Copy every line of the following data that includes the string "will".

_DATA PROVIDED_.
■ ■ ■ ■ ■
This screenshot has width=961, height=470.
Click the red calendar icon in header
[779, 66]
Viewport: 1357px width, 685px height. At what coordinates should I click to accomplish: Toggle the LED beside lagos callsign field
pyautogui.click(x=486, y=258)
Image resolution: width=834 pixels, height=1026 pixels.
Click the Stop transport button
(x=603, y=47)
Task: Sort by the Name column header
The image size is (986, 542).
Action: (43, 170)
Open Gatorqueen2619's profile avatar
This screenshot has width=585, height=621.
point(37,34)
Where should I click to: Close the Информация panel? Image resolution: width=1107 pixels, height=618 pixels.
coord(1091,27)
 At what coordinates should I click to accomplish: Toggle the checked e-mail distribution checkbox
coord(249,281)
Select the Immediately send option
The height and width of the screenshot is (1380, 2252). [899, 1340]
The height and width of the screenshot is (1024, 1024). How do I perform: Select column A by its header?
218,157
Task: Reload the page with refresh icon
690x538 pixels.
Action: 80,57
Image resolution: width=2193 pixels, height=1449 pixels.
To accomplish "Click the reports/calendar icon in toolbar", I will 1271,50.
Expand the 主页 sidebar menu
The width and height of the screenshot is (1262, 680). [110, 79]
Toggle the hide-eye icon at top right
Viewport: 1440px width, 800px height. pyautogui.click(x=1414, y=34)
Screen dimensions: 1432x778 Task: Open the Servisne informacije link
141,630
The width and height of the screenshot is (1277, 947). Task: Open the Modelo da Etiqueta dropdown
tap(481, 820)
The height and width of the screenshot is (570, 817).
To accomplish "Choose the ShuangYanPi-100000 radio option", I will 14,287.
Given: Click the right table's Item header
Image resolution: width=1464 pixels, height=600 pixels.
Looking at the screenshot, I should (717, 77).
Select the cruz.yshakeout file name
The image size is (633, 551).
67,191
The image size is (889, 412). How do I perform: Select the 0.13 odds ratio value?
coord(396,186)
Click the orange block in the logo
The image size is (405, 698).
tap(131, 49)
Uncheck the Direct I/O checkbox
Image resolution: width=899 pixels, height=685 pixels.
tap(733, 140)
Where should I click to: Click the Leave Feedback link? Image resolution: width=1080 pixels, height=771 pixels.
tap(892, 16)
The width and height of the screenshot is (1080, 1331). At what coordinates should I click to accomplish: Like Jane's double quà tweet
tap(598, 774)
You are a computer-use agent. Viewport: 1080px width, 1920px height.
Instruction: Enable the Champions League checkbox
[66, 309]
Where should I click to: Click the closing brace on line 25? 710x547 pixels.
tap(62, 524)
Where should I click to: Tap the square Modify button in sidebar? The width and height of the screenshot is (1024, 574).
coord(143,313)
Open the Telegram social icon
■ ■ ■ ■ ■
_TASK ANSWER_.
To accomplish "Click the reports/calendar icon in toolbar", I will 1271,50.
To accomplish "Choose the ShuangYanPi-100000 radio option", I will 14,287.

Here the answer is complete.